Melbourne IT (ASX:MLB) has posted a 20 per cent drop in profits despite a 21 per cent rise in revenue, according to its half-year results.
Net profits after tax went down to $6.3 million for the half year ending June 30, 2009, which is a 20 per cent decline compared to the first half of 2008.
Basic earnings per share were also down 20 per cent to 8 cents while operating cash was down 41 per cent to $8.1 million.
The news comes despite the company’s strong performance and predictions of growth in February.
In its report and investor presentation the company put most of the blame on a tough economy, its acquisition of Verisign Digital Brand Management Service in May 2008 and greatly shrinking margins due heavy discounting.
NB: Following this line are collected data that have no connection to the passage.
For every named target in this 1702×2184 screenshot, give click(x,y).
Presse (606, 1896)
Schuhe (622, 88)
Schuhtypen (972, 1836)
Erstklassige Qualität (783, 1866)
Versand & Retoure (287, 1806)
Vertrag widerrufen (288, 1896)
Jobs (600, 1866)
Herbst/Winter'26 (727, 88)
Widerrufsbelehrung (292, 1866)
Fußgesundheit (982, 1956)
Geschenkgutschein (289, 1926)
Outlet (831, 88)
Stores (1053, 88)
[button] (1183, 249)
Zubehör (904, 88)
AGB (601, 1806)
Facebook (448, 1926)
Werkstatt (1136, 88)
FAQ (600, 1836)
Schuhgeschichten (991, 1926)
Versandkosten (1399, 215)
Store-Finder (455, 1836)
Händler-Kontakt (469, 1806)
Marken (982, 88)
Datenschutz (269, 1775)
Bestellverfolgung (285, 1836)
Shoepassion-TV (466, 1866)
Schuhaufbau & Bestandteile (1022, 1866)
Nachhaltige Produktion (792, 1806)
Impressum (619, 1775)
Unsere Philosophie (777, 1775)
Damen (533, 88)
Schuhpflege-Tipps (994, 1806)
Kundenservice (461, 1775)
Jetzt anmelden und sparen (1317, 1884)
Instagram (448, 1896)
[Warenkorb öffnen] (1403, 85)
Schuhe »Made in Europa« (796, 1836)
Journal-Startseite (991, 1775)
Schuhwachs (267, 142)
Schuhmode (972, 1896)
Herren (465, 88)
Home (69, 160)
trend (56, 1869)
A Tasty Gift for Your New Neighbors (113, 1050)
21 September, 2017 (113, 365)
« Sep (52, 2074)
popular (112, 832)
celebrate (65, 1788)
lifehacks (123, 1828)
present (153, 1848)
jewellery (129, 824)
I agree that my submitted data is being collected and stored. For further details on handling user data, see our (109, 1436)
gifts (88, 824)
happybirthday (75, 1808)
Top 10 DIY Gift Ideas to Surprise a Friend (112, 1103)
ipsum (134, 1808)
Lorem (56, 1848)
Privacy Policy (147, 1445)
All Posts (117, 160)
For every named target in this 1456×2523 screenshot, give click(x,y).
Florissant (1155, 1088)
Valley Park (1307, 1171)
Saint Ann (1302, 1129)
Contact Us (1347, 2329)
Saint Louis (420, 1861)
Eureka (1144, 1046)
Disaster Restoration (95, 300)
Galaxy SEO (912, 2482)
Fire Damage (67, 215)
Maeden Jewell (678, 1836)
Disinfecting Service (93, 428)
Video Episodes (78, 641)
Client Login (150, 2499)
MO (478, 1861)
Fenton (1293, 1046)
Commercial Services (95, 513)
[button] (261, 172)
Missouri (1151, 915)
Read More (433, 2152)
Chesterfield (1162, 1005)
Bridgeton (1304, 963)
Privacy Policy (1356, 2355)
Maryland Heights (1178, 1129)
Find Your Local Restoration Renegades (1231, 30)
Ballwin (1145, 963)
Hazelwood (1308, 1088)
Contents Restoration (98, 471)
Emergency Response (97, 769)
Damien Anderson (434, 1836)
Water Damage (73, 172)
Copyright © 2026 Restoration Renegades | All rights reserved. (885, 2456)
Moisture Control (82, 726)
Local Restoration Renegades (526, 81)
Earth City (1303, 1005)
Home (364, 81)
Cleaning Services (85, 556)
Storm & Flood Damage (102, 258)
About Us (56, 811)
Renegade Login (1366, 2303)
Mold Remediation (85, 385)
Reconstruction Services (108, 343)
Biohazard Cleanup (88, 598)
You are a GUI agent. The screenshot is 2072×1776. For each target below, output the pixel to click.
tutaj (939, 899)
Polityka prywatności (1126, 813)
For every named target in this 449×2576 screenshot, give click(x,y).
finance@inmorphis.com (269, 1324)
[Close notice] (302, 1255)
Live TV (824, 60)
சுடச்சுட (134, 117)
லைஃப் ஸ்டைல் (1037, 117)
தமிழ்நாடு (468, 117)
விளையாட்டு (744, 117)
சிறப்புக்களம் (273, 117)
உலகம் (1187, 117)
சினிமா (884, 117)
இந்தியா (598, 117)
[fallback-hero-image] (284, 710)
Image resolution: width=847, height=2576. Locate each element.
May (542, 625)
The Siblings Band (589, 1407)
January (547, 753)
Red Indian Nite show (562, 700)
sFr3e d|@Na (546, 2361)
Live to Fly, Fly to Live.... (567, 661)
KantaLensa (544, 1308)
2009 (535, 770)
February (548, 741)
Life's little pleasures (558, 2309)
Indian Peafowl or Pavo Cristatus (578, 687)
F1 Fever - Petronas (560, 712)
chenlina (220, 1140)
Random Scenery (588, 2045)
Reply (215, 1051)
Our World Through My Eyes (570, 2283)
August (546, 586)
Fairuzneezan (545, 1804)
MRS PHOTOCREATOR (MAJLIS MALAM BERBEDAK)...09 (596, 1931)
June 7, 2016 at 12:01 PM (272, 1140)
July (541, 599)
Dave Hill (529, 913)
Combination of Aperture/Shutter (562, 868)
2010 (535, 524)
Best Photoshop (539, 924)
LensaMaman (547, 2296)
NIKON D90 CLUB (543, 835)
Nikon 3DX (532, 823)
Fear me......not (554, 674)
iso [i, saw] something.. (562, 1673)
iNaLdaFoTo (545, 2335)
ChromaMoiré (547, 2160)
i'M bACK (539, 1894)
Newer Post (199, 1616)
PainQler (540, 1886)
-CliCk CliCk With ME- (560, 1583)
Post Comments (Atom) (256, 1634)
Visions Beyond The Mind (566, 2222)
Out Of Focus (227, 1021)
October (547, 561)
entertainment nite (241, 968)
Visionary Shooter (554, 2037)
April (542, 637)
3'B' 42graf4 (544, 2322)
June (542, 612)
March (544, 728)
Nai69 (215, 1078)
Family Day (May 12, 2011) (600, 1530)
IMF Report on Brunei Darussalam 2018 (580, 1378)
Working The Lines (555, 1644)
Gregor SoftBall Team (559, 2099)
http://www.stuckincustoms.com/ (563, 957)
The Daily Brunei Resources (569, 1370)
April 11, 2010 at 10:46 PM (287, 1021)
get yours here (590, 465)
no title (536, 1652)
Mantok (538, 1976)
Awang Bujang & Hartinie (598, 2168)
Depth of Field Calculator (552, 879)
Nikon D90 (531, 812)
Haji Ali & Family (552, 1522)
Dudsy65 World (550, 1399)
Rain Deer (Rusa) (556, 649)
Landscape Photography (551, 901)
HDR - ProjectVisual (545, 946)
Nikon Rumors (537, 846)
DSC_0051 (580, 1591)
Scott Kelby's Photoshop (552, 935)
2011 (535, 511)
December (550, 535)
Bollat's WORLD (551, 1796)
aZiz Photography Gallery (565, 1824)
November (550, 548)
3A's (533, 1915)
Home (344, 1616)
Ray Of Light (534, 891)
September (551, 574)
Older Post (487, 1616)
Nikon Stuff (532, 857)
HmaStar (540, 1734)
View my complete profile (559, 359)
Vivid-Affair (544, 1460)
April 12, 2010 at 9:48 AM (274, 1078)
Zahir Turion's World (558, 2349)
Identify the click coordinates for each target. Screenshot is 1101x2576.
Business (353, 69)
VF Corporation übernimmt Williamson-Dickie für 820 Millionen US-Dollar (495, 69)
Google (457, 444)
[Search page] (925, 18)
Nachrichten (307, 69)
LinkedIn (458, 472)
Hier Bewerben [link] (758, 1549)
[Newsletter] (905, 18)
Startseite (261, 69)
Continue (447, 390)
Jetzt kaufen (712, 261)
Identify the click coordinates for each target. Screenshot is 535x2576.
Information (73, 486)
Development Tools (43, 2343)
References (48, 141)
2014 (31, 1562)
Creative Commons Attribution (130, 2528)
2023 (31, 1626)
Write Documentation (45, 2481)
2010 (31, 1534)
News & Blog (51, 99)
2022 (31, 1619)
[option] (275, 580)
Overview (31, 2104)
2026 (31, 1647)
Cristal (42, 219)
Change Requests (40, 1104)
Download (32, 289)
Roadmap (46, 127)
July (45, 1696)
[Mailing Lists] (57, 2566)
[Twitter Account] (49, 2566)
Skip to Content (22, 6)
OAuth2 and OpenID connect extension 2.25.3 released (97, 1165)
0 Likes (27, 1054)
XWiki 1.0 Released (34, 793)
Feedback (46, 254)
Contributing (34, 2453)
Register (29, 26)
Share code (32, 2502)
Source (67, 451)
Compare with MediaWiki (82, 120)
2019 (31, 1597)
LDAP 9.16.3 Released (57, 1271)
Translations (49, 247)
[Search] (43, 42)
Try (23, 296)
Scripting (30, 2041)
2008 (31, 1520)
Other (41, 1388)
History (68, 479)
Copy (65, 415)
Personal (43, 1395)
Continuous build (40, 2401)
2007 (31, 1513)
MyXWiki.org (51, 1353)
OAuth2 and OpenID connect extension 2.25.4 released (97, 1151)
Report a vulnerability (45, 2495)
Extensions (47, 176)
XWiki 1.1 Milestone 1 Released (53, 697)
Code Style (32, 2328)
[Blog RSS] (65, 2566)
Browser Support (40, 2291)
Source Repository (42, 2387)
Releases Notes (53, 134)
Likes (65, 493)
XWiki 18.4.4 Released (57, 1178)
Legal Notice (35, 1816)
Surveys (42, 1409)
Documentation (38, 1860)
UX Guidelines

The IT company believes it has weathered the storm, however, and predicts “definite performance improvement” in the second half of 2009 thanks to cost cutting.
“We expect EBIT to be in line with the 2008 results and NPAT and EPS to be slightly down for the full year due to interest payments on debt from the DBMS acquisition,” Melbourne IT CEO, Theo Hnarakis, said in a statement to the ASX.
“Melbourne IT has a history of weathering the business cycles and we will continue to leverage our size, our scale, our expertise in the Internet and our brand to drive profitable growth.”
But shareholders have not taken the news well with Melbourne IT shedding more than 10 per cent of its value on ASX at 3.25pm.